Former church pastor gets 5-year prison term for scams

John North # State

An East Tennessee man who cheated investors out of hundreds of thousands of dollars, including Pigeon Forge church members, will spend more than five years in a federal prison.

U.S. District Court Judge Pamela Reeves imposed sentence Thursday on Roger Dale Williams, 52, in Knoxville.

In addition to his prison term, Williams must pay victims $1,373,361 in restitution, according to the U.S. Attorney's Office in Knoxville.

Authorities say Williams lured potential victims, often the elderly, with promises of returns from an "investment club." More recently, he scammed members of the King Branch Road Church of Christ in Pigeon Forge, which he led for several years as an "evangelist", records show.

He started scamming people as early as 2001, authorities allege.

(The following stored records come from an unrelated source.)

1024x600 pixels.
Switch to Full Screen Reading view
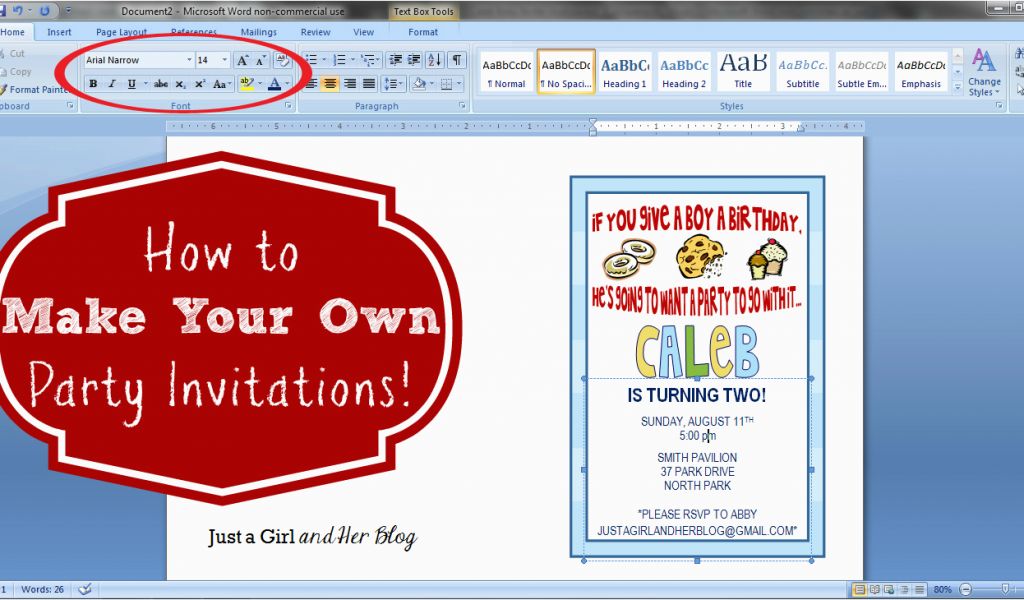tap(874, 589)
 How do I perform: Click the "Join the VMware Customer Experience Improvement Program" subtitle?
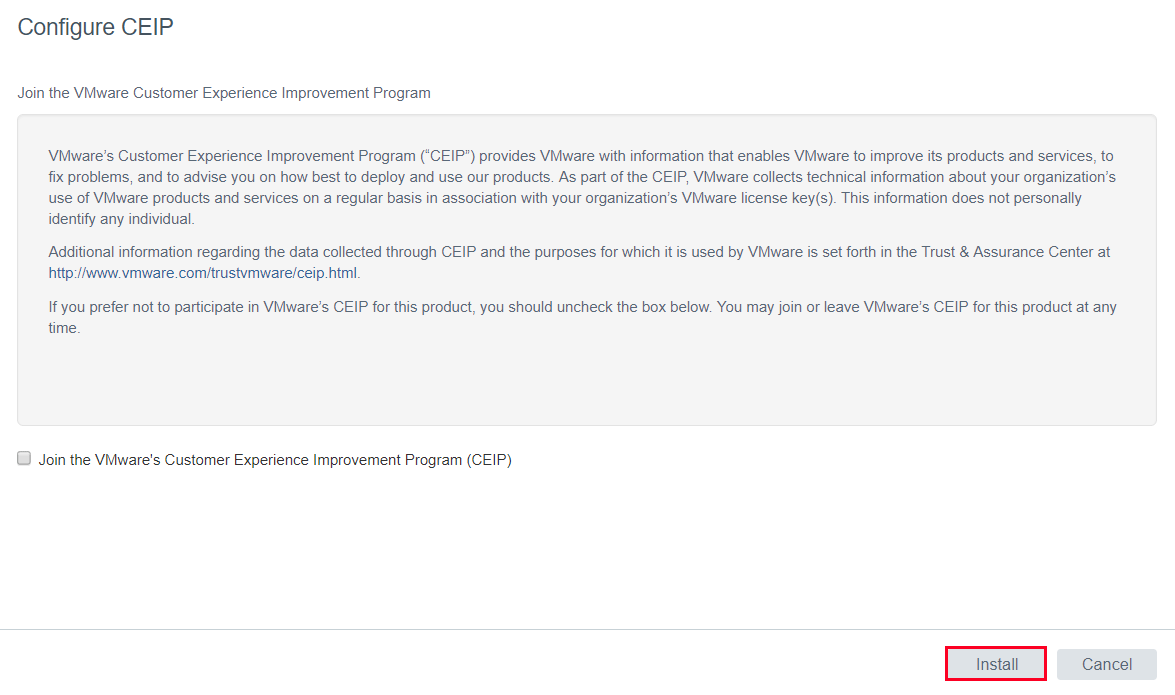tap(224, 93)
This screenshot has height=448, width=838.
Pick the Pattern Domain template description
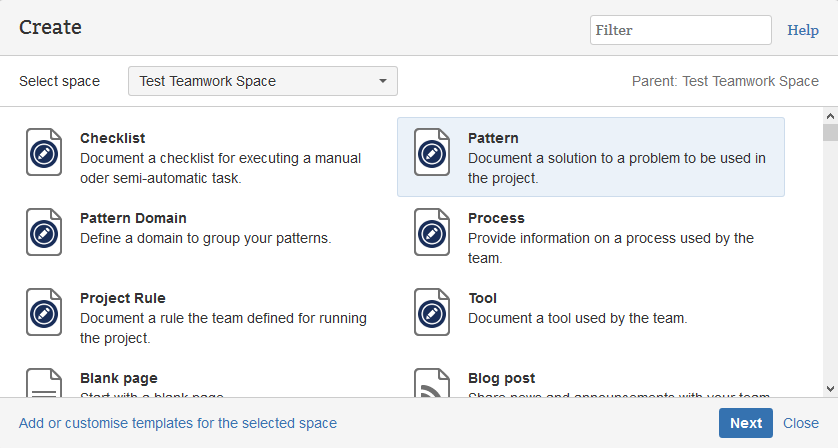205,238
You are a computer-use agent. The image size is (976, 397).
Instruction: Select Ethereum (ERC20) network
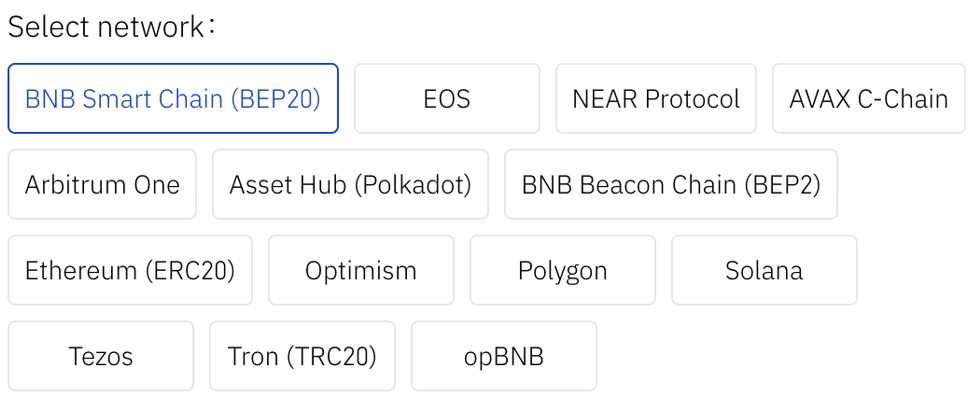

Williams sent out material touting ways he could help potential investors make money, records state. He sent false federal tax forms to his victims with bogus amounts of money they supposedly had made. He sometimes submitted documents that referenced earnings coming from an entity called "Dash Holdings Inc."

He even sent false documents to the IRS, according to court records, after the agency inquired about a client's tax filings.

Williams actually spent clients' money on his own needs, according to authorities.

Williams, who pastored the King Branch Road church for several years in the early 2010s, now lives with his family in Kentucky, according to a sentencing memo.

While with the church, according to the U.S. Attorney's Office,

Williams "diverted the funds raised for the fake church bonds to his own personal use and benefit, as well as used the funds to make payments to investment club members to make it appear that their “investments” were generating income,"
records state.

"He solicited funds for the purchase of purported church bonds and claimed the funds would be used for the benefit of the church, particularly to pay off the church’s debt,"
according to a release from the U.S. Attorney's Office.

In truth, Williams took the money from what he said would be bond investments and spent it on himself.

Williams pleaded guilty in May in U.S. District Court in Knoxville to mail fraud and tax charges.

Efforts to reach church members were unsuccessful.

"For the past several years, Mr. Williams has been working as an accountant for companies with offices near his home in the area of Louisville, Kentucky,"
the memo states.
"Currently, seven of his children live at the family home. His mother, who is elderly, is also currently residing at the family home."